- GOAL
Return the lines below verbatim, beginning with the line containing "Open Advanced Settings" and continuing through the line containing "point(658,403)", both included.

# START OF TASK MATERIAL

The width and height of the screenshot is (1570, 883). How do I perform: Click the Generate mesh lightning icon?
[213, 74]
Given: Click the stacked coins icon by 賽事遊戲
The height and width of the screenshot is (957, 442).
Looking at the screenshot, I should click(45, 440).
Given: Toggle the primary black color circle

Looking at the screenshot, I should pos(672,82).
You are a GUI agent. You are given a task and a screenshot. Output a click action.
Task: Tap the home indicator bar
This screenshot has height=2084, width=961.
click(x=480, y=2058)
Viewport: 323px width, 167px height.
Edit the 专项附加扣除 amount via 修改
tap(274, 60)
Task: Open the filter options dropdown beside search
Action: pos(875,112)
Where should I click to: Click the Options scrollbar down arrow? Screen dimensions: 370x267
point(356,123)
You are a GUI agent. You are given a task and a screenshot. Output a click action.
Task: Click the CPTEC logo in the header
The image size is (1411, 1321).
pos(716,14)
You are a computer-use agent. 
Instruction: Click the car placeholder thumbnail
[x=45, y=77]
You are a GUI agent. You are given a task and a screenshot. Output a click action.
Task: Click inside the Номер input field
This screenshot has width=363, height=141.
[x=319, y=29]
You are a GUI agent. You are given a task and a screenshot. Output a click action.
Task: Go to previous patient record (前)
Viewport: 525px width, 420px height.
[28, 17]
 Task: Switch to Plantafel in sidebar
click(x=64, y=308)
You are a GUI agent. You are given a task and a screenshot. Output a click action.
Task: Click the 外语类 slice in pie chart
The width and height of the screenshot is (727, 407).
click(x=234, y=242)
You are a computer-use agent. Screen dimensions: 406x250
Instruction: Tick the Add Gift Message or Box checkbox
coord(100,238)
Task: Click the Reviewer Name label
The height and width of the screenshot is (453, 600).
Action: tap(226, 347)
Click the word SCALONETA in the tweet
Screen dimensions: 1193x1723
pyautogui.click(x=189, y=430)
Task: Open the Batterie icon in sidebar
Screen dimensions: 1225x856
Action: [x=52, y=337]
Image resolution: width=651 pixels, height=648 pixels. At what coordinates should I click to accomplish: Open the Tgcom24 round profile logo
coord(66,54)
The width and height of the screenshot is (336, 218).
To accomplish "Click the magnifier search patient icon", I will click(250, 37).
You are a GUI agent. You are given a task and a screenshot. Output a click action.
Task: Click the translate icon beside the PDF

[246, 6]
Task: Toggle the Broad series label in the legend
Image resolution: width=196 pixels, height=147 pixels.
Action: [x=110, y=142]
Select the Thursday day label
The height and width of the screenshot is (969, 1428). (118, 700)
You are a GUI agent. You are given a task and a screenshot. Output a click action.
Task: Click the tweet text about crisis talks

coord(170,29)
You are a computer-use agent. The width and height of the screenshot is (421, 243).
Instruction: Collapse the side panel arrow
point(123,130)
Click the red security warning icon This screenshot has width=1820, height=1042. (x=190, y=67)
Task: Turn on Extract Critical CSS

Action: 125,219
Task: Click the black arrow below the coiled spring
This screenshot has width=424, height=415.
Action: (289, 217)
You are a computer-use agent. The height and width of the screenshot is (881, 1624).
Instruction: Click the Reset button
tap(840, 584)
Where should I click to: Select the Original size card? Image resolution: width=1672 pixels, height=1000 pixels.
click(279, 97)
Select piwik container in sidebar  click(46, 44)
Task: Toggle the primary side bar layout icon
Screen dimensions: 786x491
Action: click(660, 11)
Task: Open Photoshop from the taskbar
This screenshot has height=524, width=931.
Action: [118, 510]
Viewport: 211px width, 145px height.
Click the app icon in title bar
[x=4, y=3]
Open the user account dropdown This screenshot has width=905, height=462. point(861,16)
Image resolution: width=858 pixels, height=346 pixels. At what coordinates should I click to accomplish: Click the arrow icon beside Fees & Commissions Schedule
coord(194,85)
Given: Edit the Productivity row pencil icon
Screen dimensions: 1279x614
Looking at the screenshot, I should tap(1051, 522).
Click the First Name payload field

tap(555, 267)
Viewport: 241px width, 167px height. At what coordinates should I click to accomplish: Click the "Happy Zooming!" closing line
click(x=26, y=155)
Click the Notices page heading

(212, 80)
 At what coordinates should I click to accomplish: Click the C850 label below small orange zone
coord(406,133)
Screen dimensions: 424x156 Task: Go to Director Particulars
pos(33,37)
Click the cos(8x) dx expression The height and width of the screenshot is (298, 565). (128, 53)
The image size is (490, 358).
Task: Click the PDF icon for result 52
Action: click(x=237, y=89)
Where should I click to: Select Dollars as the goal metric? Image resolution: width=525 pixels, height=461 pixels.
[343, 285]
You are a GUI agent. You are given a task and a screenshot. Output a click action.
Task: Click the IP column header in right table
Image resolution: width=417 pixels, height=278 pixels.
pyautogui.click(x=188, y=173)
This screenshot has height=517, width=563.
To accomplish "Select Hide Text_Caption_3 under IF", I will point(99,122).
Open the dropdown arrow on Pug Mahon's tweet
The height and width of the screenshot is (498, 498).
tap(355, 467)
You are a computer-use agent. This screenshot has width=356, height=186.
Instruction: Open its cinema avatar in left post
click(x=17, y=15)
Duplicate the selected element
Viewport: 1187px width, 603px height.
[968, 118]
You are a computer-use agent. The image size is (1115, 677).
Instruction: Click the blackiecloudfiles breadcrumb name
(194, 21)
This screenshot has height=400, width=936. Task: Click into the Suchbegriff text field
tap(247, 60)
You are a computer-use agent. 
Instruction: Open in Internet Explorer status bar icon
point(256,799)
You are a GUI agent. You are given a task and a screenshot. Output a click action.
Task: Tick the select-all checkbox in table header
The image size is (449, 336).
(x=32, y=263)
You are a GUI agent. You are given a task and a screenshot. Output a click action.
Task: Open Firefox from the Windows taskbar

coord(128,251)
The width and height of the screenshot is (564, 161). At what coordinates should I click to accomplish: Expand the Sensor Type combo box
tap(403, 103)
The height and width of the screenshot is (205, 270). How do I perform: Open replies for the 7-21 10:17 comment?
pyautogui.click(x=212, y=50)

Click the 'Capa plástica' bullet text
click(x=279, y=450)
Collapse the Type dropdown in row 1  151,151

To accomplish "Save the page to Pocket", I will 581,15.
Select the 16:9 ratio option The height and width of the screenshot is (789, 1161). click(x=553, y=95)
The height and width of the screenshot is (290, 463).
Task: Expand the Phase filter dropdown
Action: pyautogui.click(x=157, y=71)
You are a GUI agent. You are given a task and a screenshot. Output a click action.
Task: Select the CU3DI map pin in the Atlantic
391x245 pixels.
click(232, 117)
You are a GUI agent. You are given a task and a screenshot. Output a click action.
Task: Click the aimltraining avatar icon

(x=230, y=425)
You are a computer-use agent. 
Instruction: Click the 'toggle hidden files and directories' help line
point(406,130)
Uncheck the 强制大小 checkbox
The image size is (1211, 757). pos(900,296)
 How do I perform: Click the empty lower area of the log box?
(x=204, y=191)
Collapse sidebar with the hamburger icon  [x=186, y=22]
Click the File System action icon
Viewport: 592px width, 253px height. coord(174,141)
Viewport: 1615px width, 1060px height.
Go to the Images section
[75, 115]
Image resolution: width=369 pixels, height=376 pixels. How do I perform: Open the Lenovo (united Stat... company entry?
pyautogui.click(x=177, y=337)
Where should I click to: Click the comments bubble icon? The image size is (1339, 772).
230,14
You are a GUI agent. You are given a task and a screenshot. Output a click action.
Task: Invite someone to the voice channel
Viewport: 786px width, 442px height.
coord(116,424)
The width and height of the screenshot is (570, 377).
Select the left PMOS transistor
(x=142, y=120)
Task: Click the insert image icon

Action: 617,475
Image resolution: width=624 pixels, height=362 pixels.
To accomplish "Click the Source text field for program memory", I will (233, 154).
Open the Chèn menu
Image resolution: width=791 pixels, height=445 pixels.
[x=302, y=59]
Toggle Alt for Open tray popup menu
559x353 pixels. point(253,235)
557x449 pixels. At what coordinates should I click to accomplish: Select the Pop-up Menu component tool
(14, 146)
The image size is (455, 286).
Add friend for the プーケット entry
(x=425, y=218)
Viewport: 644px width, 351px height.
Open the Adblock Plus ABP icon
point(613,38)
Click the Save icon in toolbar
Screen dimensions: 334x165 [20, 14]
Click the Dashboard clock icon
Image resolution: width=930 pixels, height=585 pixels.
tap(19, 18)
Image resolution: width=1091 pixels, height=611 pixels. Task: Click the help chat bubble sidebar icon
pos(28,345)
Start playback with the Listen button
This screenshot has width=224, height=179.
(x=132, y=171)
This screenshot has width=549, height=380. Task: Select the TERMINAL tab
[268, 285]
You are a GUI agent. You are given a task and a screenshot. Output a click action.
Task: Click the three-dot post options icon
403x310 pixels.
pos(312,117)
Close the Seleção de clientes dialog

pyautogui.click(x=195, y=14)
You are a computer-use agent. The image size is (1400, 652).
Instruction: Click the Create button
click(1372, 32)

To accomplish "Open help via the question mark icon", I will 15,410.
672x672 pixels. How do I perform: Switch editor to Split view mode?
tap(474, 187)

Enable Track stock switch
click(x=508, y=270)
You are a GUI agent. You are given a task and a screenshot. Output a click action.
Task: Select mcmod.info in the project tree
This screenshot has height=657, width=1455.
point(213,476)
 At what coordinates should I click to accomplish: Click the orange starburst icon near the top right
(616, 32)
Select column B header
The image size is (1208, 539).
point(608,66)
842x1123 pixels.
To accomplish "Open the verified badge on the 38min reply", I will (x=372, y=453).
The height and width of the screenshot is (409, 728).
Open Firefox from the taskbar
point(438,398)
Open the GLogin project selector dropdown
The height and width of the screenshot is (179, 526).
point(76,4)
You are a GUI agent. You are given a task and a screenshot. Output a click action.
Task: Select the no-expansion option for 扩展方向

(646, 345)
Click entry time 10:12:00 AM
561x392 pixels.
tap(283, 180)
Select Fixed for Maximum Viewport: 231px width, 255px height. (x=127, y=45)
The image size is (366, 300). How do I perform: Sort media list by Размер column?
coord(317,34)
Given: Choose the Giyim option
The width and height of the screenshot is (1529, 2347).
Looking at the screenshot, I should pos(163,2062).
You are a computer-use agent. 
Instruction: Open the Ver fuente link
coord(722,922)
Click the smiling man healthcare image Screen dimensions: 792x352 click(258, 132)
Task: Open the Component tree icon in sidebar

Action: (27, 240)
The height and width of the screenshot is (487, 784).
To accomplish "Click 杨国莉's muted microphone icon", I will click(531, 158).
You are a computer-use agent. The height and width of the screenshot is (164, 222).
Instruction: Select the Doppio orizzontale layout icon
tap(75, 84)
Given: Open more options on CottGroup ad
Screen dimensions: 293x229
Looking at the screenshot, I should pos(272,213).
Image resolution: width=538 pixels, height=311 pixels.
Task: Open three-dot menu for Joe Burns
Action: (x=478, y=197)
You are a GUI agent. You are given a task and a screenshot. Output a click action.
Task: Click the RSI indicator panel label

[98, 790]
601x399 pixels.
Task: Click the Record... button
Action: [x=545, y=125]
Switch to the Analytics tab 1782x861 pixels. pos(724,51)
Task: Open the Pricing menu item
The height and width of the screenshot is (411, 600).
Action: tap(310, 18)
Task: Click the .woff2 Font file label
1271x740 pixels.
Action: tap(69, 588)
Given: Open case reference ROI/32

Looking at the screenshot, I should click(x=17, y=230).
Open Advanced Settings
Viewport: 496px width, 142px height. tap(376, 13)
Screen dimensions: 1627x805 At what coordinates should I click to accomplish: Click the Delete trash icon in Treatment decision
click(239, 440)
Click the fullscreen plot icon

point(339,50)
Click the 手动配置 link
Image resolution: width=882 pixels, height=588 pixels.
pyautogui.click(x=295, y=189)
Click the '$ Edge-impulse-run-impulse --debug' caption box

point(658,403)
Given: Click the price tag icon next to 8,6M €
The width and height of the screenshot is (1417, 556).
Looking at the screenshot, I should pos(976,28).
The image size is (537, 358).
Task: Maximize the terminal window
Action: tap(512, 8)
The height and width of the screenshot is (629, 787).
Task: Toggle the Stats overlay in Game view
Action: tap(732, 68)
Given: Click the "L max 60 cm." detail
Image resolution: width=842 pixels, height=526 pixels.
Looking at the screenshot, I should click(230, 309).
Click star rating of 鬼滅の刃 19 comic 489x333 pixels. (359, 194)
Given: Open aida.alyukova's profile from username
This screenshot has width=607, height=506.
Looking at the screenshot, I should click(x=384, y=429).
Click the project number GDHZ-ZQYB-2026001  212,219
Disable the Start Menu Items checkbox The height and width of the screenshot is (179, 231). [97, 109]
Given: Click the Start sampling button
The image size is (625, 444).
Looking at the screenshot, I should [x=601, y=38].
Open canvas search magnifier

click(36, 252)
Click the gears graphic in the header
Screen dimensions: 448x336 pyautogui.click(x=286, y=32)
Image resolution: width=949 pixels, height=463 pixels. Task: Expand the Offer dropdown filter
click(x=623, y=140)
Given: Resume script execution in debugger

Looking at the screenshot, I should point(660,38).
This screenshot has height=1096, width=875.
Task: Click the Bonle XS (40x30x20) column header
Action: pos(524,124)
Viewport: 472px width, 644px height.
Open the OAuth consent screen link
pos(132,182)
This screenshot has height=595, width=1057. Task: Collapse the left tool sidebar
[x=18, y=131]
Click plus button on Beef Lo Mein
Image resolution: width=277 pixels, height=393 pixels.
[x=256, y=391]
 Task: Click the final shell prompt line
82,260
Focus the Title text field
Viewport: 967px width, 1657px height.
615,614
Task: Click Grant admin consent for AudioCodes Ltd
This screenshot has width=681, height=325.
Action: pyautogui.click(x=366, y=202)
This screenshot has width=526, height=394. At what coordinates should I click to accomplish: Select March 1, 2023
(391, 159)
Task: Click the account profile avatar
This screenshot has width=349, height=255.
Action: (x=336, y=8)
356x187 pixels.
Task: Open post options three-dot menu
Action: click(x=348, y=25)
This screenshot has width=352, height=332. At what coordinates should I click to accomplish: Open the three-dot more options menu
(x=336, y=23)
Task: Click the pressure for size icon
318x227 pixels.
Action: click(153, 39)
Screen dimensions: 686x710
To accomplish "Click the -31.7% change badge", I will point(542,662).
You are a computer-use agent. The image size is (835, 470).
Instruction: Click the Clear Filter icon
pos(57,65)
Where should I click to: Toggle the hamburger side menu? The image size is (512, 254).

# END OF TASK MATERIAL

- TASK OUTPUT
Open Advanced Settings
Viewport: 496px width, 142px height. tap(376, 13)
Screen dimensions: 1627x805 At what coordinates should I click to accomplish: Click the Delete trash icon in Treatment decision
click(239, 440)
Click the fullscreen plot icon

point(339,50)
Click the 手动配置 link
Image resolution: width=882 pixels, height=588 pixels.
pyautogui.click(x=295, y=189)
Click the '$ Edge-impulse-run-impulse --debug' caption box

point(658,403)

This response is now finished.